Back jokes
Me: Help, I'm stuck in a trap.
Friend: What kind?
Me: It's called life. Yeah, I've been trying to get out of it for six years now, it just won't let me go.
Friend: That's not funny..
Me: Yeah? Nor is wanting to die, yet I'm still over here laughing every time I try to.
Friend: I'm calling your mom.
Me: She knows.
Friend: What's she doing to help, then?
Me: She's supposed to help?
Friend: Have you told your dad?
Me: I will when he comes back.
Friend: Where is he?
Me: I don't know, he's been gone for 15 years.
Friend: ....
Me: What?
Friend: Why?
Me: Why what?
Friend: Why would you joke like that?
Me: I was joking..
Friend: I know.
Me: Oh. I didn't know.
Friend:...
Me: Have a nice day, I'll see you tomorrow... Maybe...

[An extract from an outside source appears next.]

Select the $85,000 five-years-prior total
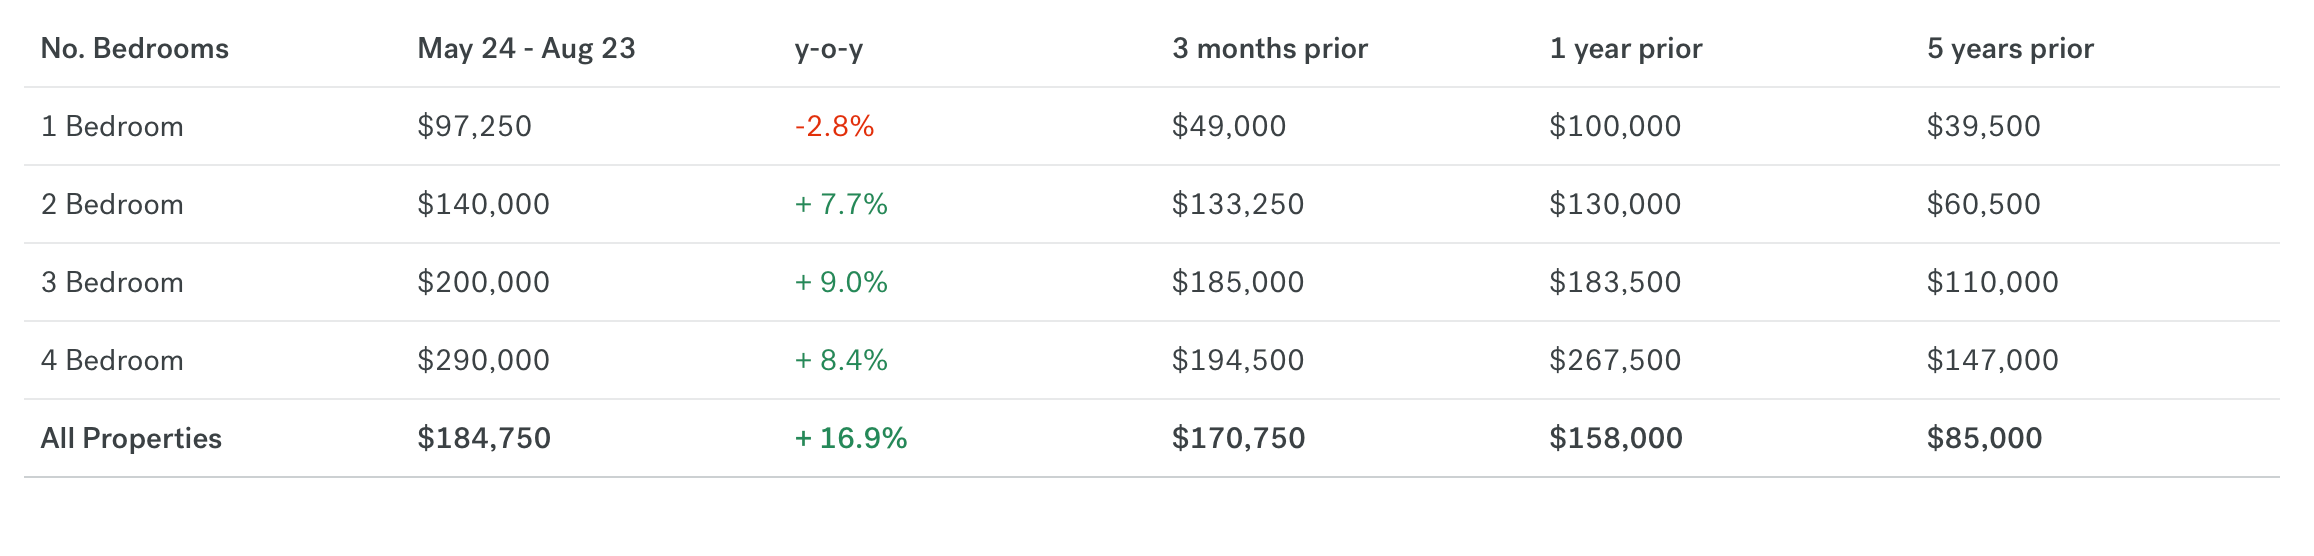Viewport: 2314px width, 556px height. [1984, 439]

Well, a boy and a girl are in a bathtub together.
The little boy says, “Hey, you see that? I’m gonna go ask Daddy what it is.” When the little boy asks his dad, he says, “Well, son, that’s your car. You try to park it in a girl’s parking spot.”
As the boy runs back, he see’s the little girl is missing. It had turned out that the little girl was asking her mama what her spot was and she said, “Well, that’s your parking spot. Never ever let a boy put it in.” When she got back, the little boy tried to put the car in, well he did and she ended up breaking his car that day.
Why did my boyfriend leave me?
Because he's gay.
But why did he come back to me?
Because I'm actually a guy :-)
Little Johnny: Hey, Dad, are you finally back with the milk?
Dad: Yea, but it's expired, so I'm going back to the "milk store" and get more (and not come back for a couple more years). :)
Where did Sally go during the bombings? Everywhere!
Why didn’t the parents bother looking for her? Because she was in the front and back yard in small chunks! 😂
How many people can you fit in a car?
6 - 3 in the back, 2 in the front, and my nan in the ashtray.
My girlfriend asked me whether I was having sex behind her back, and I replied, "Yes, who did you think it was?"
Why can't you eat cereal?
Because your dad never came back from getting the milk!
I was digging in my backyard and found a chest of coins. I wanted to run inside and tell my wife. Then I remembered why I was digging in the backyard.
Tony's wife got a divorce from Tony. She said she wanted to be an independent woman.
Days later, Tony's wife had an accident. Guess who's crawling back for help. 💀
Your hairline so far back.
Even LeBron James had a good laugh!
Your hairline goes so far back even Dwayne Johnson refused to sit there.
I got a call from McDonald's; they want their sign back.
Jack and Jill went up the hill.
Jack fell down, his ass was bound, and Jill continued up the hill.
Jack came back and beat Jill's back, and he got the ultimate kill.
You're so skinny, when you did your first jump on a pogo stick you would never come back.
Why do humans hate aliens?
Because Fortnite took them out of the game, and I want aliens back in Fortnite!
My friend said they were going to make a comeback. I told them to do it at the back of the throat.
I'm back and wearing dead whites who are killing whites from Eastern Europe on me. Shout out my boy russia and Ukraine, they all are evil just like USA and China and the rest of the west!
Your hairline is so far back that my father couldn't even reach the store in time before it grew!
So I left my mom with my baby, and I was terrified when I came back; the wheelchair was in the water.